───── Data extract ─────

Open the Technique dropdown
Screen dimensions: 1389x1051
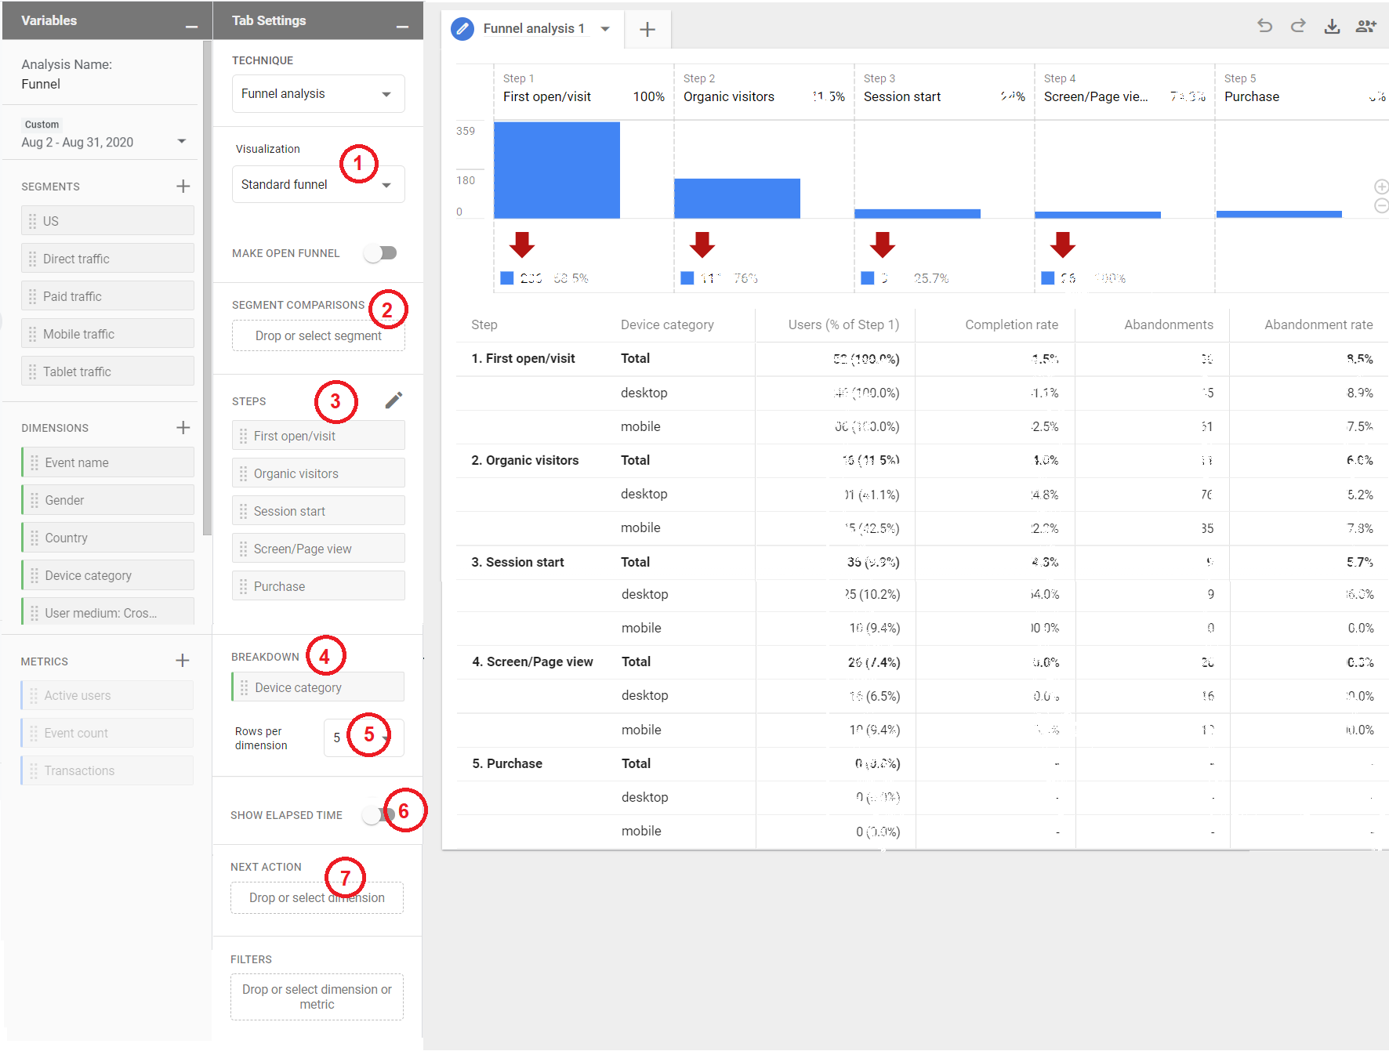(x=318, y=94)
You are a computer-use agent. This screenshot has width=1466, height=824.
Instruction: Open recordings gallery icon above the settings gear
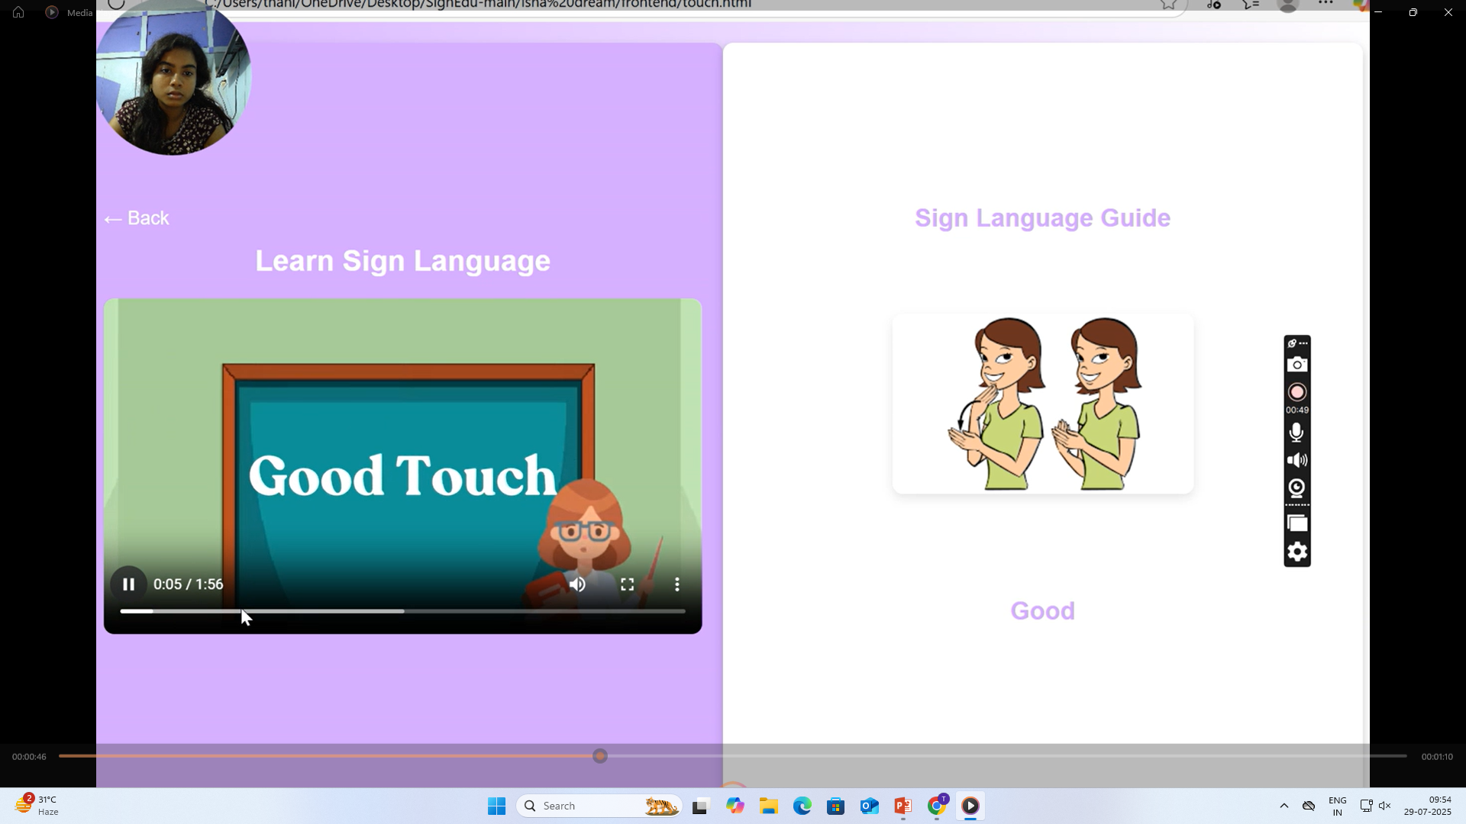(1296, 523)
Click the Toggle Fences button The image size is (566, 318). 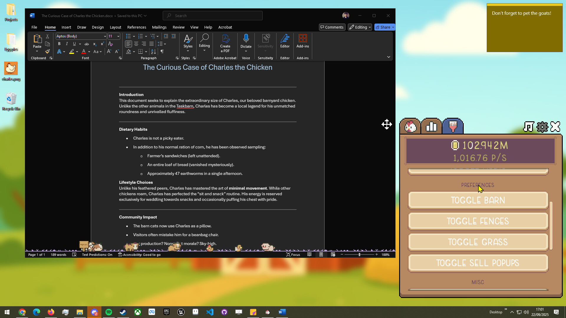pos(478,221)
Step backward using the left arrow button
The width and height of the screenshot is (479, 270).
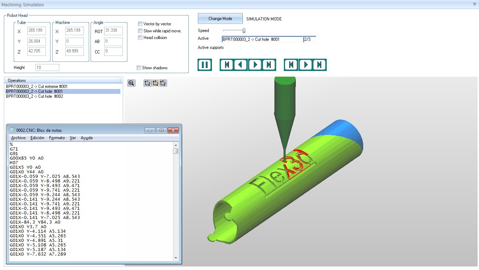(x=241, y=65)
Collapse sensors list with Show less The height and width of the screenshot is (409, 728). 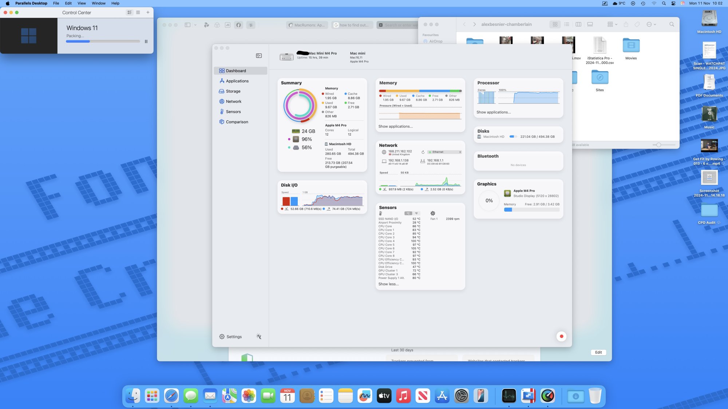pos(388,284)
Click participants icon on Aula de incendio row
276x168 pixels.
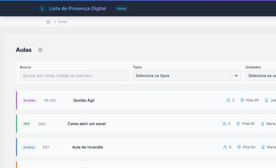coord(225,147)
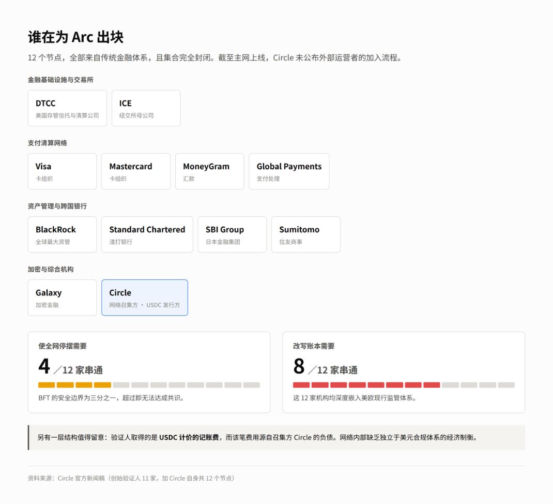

─────
───── Data extract ─────

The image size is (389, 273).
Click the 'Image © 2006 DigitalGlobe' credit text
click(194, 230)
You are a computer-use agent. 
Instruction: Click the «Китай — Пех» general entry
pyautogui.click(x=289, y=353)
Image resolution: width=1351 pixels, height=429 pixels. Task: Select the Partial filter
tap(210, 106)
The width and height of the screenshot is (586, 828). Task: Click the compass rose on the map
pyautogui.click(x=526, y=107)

─────

### What is expected
Copy the lines of the entries without any changes, starting at the line that contains "Image resolution: width=1351" and ending at the line that contains "pyautogui.click(x=526, y=107)".

### Answer
Image resolution: width=1351 pixels, height=429 pixels. Task: Select the Partial filter
tap(210, 106)
The width and height of the screenshot is (586, 828). Task: Click the compass rose on the map
pyautogui.click(x=526, y=107)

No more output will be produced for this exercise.